EUA – The Miami Herald – 25/03/2010
A state-run Chinese mining company said Thursday it has agreed to buy the Itaminas iron ore mine in Brazil from its owner, Bernardo de Mello.
The East China Mineral Exploration and Development Bureau, based in Nanjing, said it had bargained the asking price for the mine, which produces 3 million tons of high-grade iron ore a year, down to $1.22 billion from the original asking price of 2 billion.
“This is indeed an astronomical figure, but it’s precisely because of the mine’s advantages,” the Chinese company said in a statement.
China views access to iron ore supplies as a strategic priority, given the reliance of its steel industry on imports. The country imported 630 million tons of iron ore in 2009, up nearly 42 percent from the year before, and the government has been complaining that soaring costs are harming steel mills.

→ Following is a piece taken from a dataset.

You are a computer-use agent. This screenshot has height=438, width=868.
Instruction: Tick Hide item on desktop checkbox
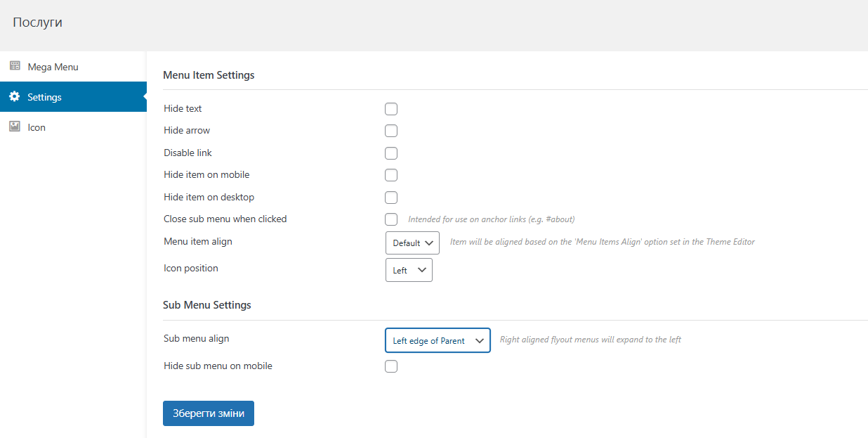click(x=391, y=198)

Chinese mining and energy companies have been hunting for overseas assets to expand their resource base. Last week, mining giant Rio Tinto Ltd. and China’s Chinalco signed a deal to develop an iron ore reserve in the West African country of Guinea.

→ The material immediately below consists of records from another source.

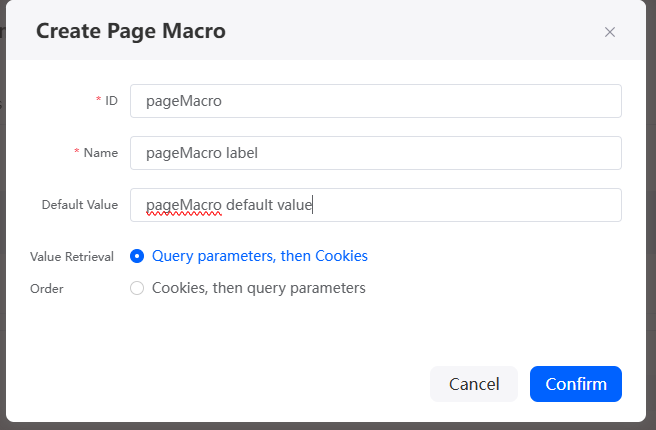Viewport: 656px width, 430px height.
Task: Click the 'Cookies, then query parameters' label text
Action: (259, 288)
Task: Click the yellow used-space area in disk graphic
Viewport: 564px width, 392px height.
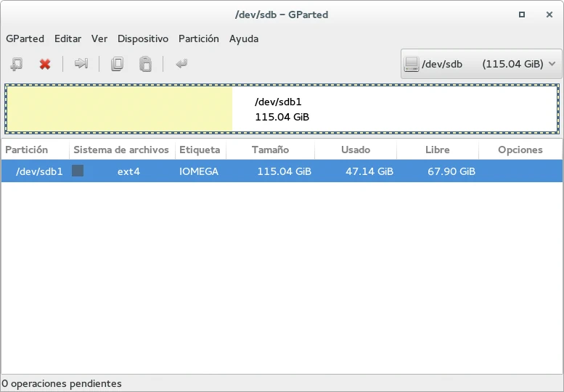Action: (120, 110)
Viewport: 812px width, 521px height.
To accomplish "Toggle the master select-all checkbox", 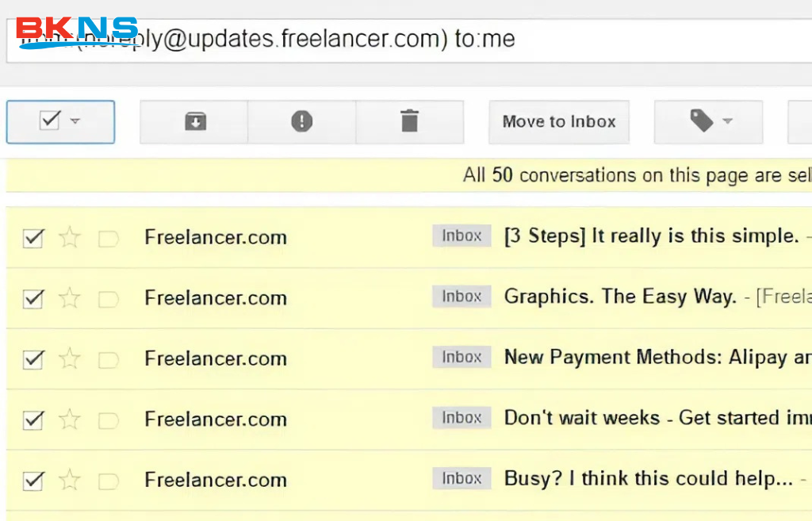I will coord(50,121).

The East China Mineral Exploration and Development Bureau is owned by Jiangsu province, one of China’s wealthiest regions, near Shanghai. Last year, its Jiangsu East China Non-Ferrous Metals Investment Holding Co. agreed to invest at least $8 million in Perth-based Arafura Resources, though the deal lapsed earlier this year without being completed.

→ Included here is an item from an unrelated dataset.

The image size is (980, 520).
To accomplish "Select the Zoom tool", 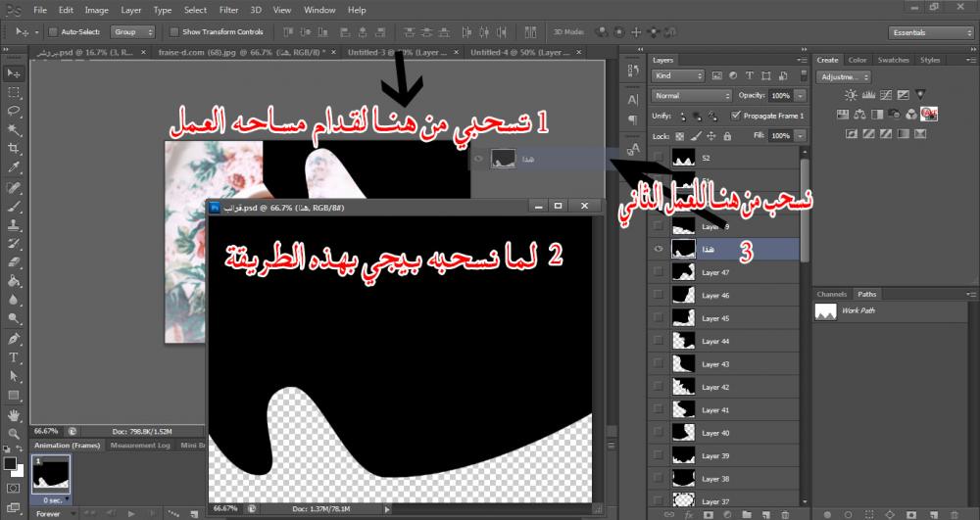I will tap(14, 432).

“China has the will, and more acquisitions are waiting in the wings,” East China Minerals said in the statement.
The Itaminas mine is reported to have reserves of 1.3 billion tons.
“Conditions for development are good, raid and road logistics are smooth,” it said.
The mine’s owner, entrepreneur Bernardo Paz de Mello, was to formalize the sale with the Chinese company in a signing ceremony on Thursday.
The company says it had support from major government agencies such as the National Development and Reform Commission, the chief planning agency, in seeking the acquisition.